==== DATI REGISTRATI
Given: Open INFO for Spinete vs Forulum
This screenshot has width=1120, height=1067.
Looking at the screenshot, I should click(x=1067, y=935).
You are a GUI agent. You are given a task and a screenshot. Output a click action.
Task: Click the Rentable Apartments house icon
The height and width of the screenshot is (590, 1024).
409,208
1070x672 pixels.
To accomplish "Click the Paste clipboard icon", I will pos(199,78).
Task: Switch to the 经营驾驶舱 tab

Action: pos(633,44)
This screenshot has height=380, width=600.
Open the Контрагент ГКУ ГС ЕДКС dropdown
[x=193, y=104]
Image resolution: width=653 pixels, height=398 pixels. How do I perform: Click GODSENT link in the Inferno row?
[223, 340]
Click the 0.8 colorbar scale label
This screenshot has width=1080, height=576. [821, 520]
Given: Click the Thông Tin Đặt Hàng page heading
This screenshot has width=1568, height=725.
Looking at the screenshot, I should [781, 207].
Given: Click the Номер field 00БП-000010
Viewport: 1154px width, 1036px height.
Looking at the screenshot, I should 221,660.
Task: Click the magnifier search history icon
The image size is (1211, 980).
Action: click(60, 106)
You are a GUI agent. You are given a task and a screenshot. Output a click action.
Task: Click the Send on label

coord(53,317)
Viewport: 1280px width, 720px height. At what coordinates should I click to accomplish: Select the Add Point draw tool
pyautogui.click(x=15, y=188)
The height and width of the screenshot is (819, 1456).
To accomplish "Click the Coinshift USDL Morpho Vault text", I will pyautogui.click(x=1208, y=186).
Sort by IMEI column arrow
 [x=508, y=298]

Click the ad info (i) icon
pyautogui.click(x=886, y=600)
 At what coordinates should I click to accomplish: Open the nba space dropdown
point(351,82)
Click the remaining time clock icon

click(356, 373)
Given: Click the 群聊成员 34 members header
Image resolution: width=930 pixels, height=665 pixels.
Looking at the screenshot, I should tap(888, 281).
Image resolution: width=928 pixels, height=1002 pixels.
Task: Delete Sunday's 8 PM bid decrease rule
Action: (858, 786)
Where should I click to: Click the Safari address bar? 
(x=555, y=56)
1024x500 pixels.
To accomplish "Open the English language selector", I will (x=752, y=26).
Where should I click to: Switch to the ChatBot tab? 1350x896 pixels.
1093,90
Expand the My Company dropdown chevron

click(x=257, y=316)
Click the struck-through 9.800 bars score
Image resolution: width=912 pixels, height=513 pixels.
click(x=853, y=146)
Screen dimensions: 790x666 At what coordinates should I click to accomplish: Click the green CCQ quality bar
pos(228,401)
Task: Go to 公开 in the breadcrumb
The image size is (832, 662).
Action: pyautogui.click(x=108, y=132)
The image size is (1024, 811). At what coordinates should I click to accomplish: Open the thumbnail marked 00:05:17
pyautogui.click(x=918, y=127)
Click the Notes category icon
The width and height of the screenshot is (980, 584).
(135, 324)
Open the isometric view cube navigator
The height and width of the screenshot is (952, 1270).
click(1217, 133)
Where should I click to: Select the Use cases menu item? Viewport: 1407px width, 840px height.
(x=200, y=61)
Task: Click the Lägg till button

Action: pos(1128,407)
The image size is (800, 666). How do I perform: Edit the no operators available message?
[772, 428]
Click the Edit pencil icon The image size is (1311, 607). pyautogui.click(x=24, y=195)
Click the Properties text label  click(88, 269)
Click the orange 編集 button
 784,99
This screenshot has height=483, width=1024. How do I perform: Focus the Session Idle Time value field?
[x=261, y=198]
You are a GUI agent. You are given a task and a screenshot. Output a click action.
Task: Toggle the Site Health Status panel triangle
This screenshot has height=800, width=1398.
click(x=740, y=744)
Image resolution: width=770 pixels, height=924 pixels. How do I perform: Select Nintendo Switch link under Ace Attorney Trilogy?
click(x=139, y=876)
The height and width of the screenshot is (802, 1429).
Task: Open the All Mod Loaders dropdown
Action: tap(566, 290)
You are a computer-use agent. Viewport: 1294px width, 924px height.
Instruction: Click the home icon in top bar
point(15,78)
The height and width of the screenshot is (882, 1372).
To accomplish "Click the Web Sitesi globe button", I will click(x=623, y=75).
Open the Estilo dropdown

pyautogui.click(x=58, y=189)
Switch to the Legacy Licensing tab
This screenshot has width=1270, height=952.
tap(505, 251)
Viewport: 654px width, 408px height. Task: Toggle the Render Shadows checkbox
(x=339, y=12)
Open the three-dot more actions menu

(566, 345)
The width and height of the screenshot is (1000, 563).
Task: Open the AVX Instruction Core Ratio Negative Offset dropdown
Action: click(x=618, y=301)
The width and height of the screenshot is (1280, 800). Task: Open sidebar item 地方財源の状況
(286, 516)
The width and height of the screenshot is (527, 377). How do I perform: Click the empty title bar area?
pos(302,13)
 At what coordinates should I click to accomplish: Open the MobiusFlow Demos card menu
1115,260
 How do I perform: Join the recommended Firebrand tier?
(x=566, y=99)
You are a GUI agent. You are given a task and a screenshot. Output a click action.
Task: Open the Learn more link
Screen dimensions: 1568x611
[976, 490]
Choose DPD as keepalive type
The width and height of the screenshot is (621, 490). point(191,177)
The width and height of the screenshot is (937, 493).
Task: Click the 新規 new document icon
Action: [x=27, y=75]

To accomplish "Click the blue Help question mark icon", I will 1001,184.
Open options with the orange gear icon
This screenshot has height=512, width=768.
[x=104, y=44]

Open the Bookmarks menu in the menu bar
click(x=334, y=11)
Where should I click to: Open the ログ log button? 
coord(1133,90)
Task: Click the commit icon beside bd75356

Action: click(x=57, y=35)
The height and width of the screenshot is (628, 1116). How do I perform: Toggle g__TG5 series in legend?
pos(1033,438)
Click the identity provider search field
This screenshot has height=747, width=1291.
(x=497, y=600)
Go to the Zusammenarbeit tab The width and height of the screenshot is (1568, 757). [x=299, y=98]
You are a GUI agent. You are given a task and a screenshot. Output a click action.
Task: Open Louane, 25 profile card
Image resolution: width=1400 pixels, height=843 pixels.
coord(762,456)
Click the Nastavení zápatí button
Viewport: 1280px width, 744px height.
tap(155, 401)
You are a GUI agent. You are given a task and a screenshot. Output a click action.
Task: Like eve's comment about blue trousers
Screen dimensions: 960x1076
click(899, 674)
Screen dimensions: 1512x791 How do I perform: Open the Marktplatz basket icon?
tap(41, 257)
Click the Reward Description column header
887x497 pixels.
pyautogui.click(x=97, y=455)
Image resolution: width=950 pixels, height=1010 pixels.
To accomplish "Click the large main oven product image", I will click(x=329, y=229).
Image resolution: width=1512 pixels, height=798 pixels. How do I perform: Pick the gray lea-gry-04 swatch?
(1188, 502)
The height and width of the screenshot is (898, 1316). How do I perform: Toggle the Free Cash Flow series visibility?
========
> [IL TUO OBIETTIVO] Trascrivi fedelmente tutti i record qui sopra, riga per riga, senza alcuna modifica.

> [RISULTATO ATTESO]
Given: Open INFO for Spinete vs Forulum
This screenshot has width=1120, height=1067.
Looking at the screenshot, I should click(x=1067, y=935).
You are a GUI agent. You are given a task and a screenshot. Output a click action.
Task: Click the Rentable Apartments house icon
The height and width of the screenshot is (590, 1024).
409,208
1070x672 pixels.
To accomplish "Click the Paste clipboard icon", I will pos(199,78).
Task: Switch to the 经营驾驶舱 tab

Action: pos(633,44)
This screenshot has height=380, width=600.
Open the Контрагент ГКУ ГС ЕДКС dropdown
[x=193, y=104]
Image resolution: width=653 pixels, height=398 pixels. How do I perform: Click GODSENT link in the Inferno row?
[223, 340]
Click the 0.8 colorbar scale label
This screenshot has width=1080, height=576. [821, 520]
Given: Click the Thông Tin Đặt Hàng page heading
This screenshot has width=1568, height=725.
Looking at the screenshot, I should [781, 207].
Given: Click the Номер field 00БП-000010
Viewport: 1154px width, 1036px height.
Looking at the screenshot, I should 221,660.
Task: Click the magnifier search history icon
The image size is (1211, 980).
Action: click(60, 106)
You are a GUI agent. You are given a task and a screenshot. Output a click action.
Task: Click the Send on label

coord(53,317)
Viewport: 1280px width, 720px height. At what coordinates should I click to accomplish: Select the Add Point draw tool
pyautogui.click(x=15, y=188)
The height and width of the screenshot is (819, 1456).
To accomplish "Click the Coinshift USDL Morpho Vault text", I will pyautogui.click(x=1208, y=186).
Sort by IMEI column arrow
 [x=508, y=298]

Click the ad info (i) icon
pyautogui.click(x=886, y=600)
 At what coordinates should I click to accomplish: Open the nba space dropdown
point(351,82)
Click the remaining time clock icon

click(356, 373)
Given: Click the 群聊成员 34 members header
Image resolution: width=930 pixels, height=665 pixels.
Looking at the screenshot, I should tap(888, 281).
Image resolution: width=928 pixels, height=1002 pixels.
Task: Delete Sunday's 8 PM bid decrease rule
Action: (858, 786)
Where should I click to: Click the Safari address bar? 
(x=555, y=56)
1024x500 pixels.
To accomplish "Open the English language selector", I will (x=752, y=26).
Where should I click to: Switch to the ChatBot tab? 1350x896 pixels.
1093,90
Expand the My Company dropdown chevron

click(x=257, y=316)
Click the struck-through 9.800 bars score
Image resolution: width=912 pixels, height=513 pixels.
click(x=853, y=146)
Screen dimensions: 790x666 At what coordinates should I click to accomplish: Click the green CCQ quality bar
pos(228,401)
Task: Go to 公开 in the breadcrumb
The image size is (832, 662).
Action: pyautogui.click(x=108, y=132)
The image size is (1024, 811). At what coordinates should I click to accomplish: Open the thumbnail marked 00:05:17
pyautogui.click(x=918, y=127)
Click the Notes category icon
The width and height of the screenshot is (980, 584).
(135, 324)
Open the isometric view cube navigator
The height and width of the screenshot is (952, 1270).
click(1217, 133)
Where should I click to: Select the Use cases menu item? Viewport: 1407px width, 840px height.
(x=200, y=61)
Task: Click the Lägg till button

Action: pos(1128,407)
The image size is (800, 666). How do I perform: Edit the no operators available message?
[772, 428]
Click the Edit pencil icon The image size is (1311, 607). pyautogui.click(x=24, y=195)
Click the Properties text label  click(88, 269)
Click the orange 編集 button
 784,99
This screenshot has height=483, width=1024. How do I perform: Focus the Session Idle Time value field?
[x=261, y=198]
You are a GUI agent. You are given a task and a screenshot. Output a click action.
Task: Toggle the Site Health Status panel triangle
This screenshot has height=800, width=1398.
click(x=740, y=744)
Image resolution: width=770 pixels, height=924 pixels. How do I perform: Select Nintendo Switch link under Ace Attorney Trilogy?
click(x=139, y=876)
The height and width of the screenshot is (802, 1429).
Task: Open the All Mod Loaders dropdown
Action: tap(566, 290)
You are a computer-use agent. Viewport: 1294px width, 924px height.
Instruction: Click the home icon in top bar
point(15,78)
The height and width of the screenshot is (882, 1372).
To accomplish "Click the Web Sitesi globe button", I will click(x=623, y=75).
Open the Estilo dropdown

pyautogui.click(x=58, y=189)
Switch to the Legacy Licensing tab
This screenshot has width=1270, height=952.
tap(505, 251)
Viewport: 654px width, 408px height. Task: Toggle the Render Shadows checkbox
(x=339, y=12)
Open the three-dot more actions menu

(566, 345)
The width and height of the screenshot is (1000, 563).
Task: Open the AVX Instruction Core Ratio Negative Offset dropdown
Action: click(x=618, y=301)
The width and height of the screenshot is (1280, 800). Task: Open sidebar item 地方財源の状況
(286, 516)
The width and height of the screenshot is (527, 377). How do I perform: Click the empty title bar area?
pos(302,13)
 At what coordinates should I click to accomplish: Open the MobiusFlow Demos card menu
1115,260
 How do I perform: Join the recommended Firebrand tier?
(x=566, y=99)
You are a GUI agent. You are given a task and a screenshot. Output a click action.
Task: Open the Learn more link
Screen dimensions: 1568x611
[976, 490]
Choose DPD as keepalive type
The width and height of the screenshot is (621, 490). point(191,177)
The width and height of the screenshot is (937, 493).
Task: Click the 新規 new document icon
Action: [x=27, y=75]

To accomplish "Click the blue Help question mark icon", I will 1001,184.
Open options with the orange gear icon
This screenshot has height=512, width=768.
[x=104, y=44]

Open the Bookmarks menu in the menu bar
click(x=334, y=11)
Where should I click to: Open the ログ log button? 
coord(1133,90)
Task: Click the commit icon beside bd75356

Action: click(x=57, y=35)
The height and width of the screenshot is (628, 1116). How do I perform: Toggle g__TG5 series in legend?
pos(1033,438)
Click the identity provider search field
This screenshot has height=747, width=1291.
(x=497, y=600)
Go to the Zusammenarbeit tab The width and height of the screenshot is (1568, 757). [x=299, y=98]
You are a GUI agent. You are given a task and a screenshot. Output a click action.
Task: Open Louane, 25 profile card
Image resolution: width=1400 pixels, height=843 pixels.
coord(762,456)
Click the Nastavení zápatí button
Viewport: 1280px width, 744px height.
tap(155, 401)
You are a GUI agent. You are given a task and a screenshot. Output a click action.
Task: Like eve's comment about blue trousers
Screen dimensions: 960x1076
click(899, 674)
Screen dimensions: 1512x791 How do I perform: Open the Marktplatz basket icon?
tap(41, 257)
Click the Reward Description column header
887x497 pixels.
pyautogui.click(x=97, y=455)
Image resolution: width=950 pixels, height=1010 pixels.
To accomplish "Click the large main oven product image", I will click(x=329, y=229).
Image resolution: width=1512 pixels, height=798 pixels. How do I perform: Pick the gray lea-gry-04 swatch?
(1188, 502)
The height and width of the screenshot is (898, 1316). How do I perform: Toggle the Free Cash Flow series visibility?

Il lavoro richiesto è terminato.